_Source passage_:
===
Ottawa, ON - Opposition parties were given a big plate of cannon fodder Wednesday when Richard Colvin testified at a House of Commons Committee on Afghanistan. Prime Minister Stephen Harper dismissed the demand for a torture inquiry Thursday while opposition parties hammered Canada's Minister of Defence, Peter McKay over Canada's role in the alleged Afghan torture of prisoners.
MacKay put several classic techniques to work Thursday in his effort to deflect the opposition's quest for blue blood. MacKay, to be fair, was being grilled heavily by his parliamentary colleagues on Thursday. Under pressure, MacKay resorted to emotional manipulation saying that Canada's Afghanistan expert, Richard Colvin, was taking the word of people
"who throw acid in the face of schoolgirls."
When that tactic fell on deaf ears, MacKay moved on to the 'shoot the messenger' strategy, saying Colvin, an intelligence officer who served in Afghanistan as a Canadian diplomat, was not to be believed. MacKay said
"There has not been a single, solitary proven allegation of abuse involving a transferred Taliban prisoner by Canadian forces.”
Finally, for good measure, MacKay threw in the denial argument, claiming to have no knowledge of Colvin's reports made to Canada in 2007 and 2008.
Professor Amir Attaran at the Ottawa University told the CBC
"The reality is that Mr. Colvin wrote 17 reports that he sent to colleagues in Ottawa. He cc's more than 70 people on those reports."
===
_Extracted entries_:
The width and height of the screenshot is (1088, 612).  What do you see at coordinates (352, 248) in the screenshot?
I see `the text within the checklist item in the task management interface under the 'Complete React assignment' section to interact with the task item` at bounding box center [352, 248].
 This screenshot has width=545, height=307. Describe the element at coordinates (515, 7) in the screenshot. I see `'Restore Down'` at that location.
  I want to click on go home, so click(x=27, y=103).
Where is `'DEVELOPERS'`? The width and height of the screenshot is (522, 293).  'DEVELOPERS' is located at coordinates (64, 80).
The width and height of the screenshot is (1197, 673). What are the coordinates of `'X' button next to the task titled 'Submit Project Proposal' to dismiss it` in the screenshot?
===
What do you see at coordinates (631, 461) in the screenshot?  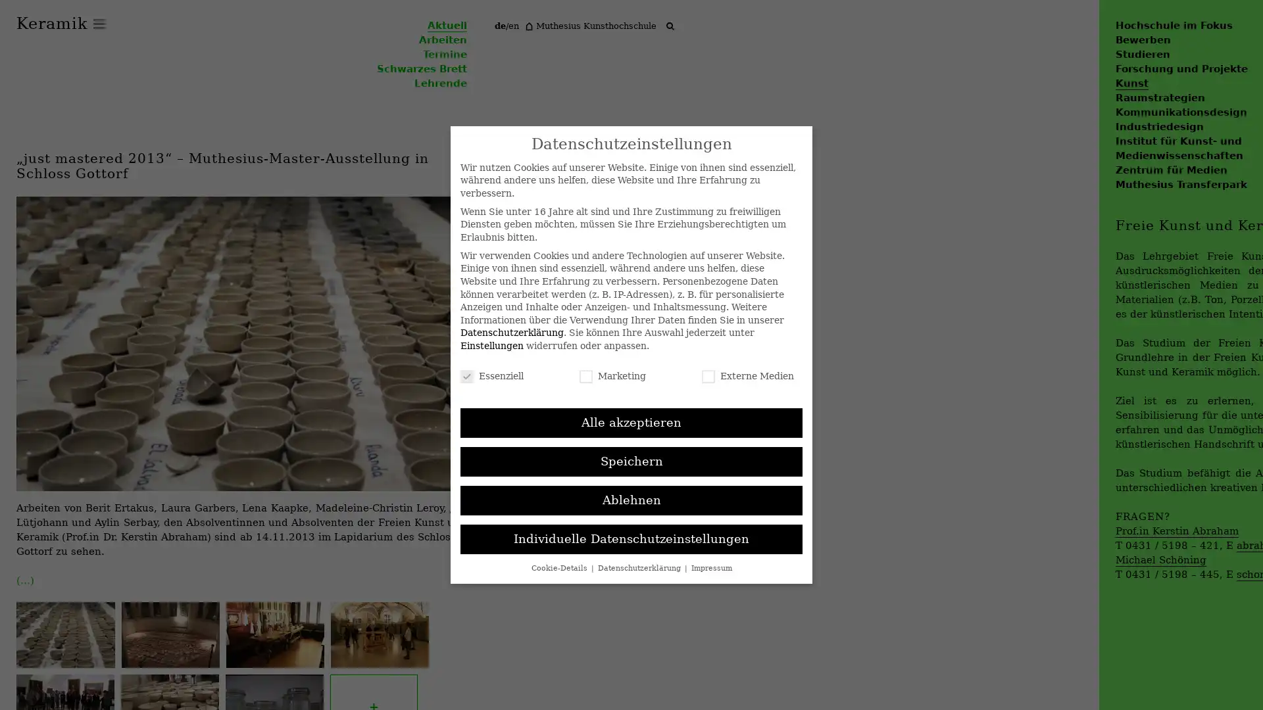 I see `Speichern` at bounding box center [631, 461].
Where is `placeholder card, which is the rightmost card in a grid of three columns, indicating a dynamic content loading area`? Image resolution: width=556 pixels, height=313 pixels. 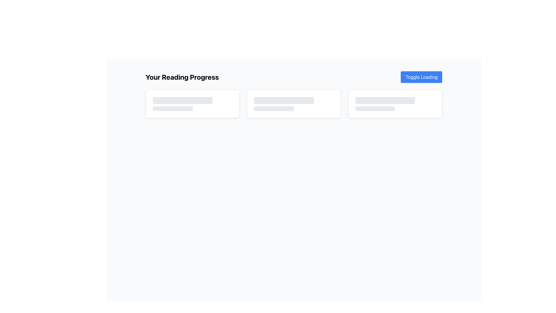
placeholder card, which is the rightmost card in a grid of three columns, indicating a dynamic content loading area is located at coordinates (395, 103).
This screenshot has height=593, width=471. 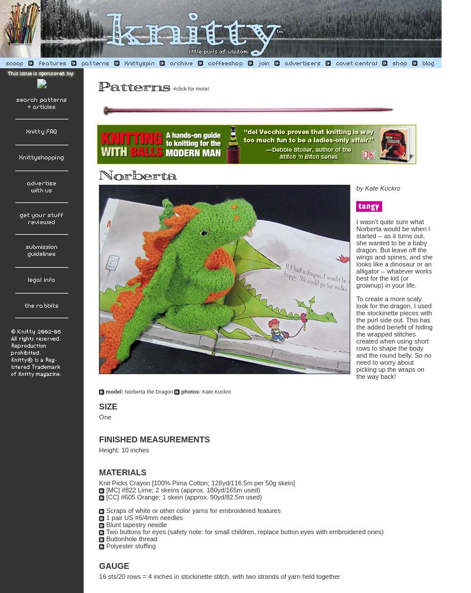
===
_What you need to do_:
**a.** Rewrite the rows starting with the line with "The width and height of the screenshot is (1088, 612)." and going on through the line with "I want to click", changing "width and height" to "dimensions" and leaving everything else unchanged.
**b.** Continue the article on the Afghan prisoner torture dispute from the point where it stops.

_Results by task_:
**a.**
The dimensions of the screenshot is (1088, 612).  What do you see at coordinates (352, 248) in the screenshot?
I see `the text within the checklist item in the task management interface under the 'Complete React assignment' section to interact with the task item` at bounding box center [352, 248].
 This screenshot has width=545, height=307. Describe the element at coordinates (515, 7) in the screenshot. I see `'Restore Down'` at that location.
  I want to click on go home, so click(x=27, y=103).

**b.**
Colvin said Canada is complicit in the torture, because Canada knew what was going on and tried to bury the knowledge while doing nothing. Colvin now works as an intelligence officer for Canada, based in the United States and is said to be an expert on Afghanistan.
MacKay also employed the tried and true strategy of discounting, telling McLeans
"... Yesterday, Mr. Colvin told us that his evidence was based on what the Taliban told him, what reports he’d read and what was second and thirdhand information. He also confirmed that the individuals that he talked to, including the one that you’re referring to that showed marks wasn’t even necessarily somebody transferred by Canadian soldiers so therefore his entire testimony is suspect. It’s not acceptable."
While Colvin had highlighted a specific two-year period in his testimony to the House of Commons Committee on Wednesday, he also said that it was likely that detainees turned over to Afghan officials are still being tortured because that is a 'standard operating procedure' when interrogating detainees. Colvin testified that the most common torture practices include rape, whipping and beating people, shocking people with electricity, cutting them with knives and using open flames to inflict burns.
The Liberal Foreign Affairs Critic, Bob Rae said
“By abandoning detainees to face torture, the Harper government has lost all credibility on human rights and now Canada’s global reputation has been seriously damaged. It’s going to take years to repair our leadership position, and a public inquiry will be the first step towards that repair."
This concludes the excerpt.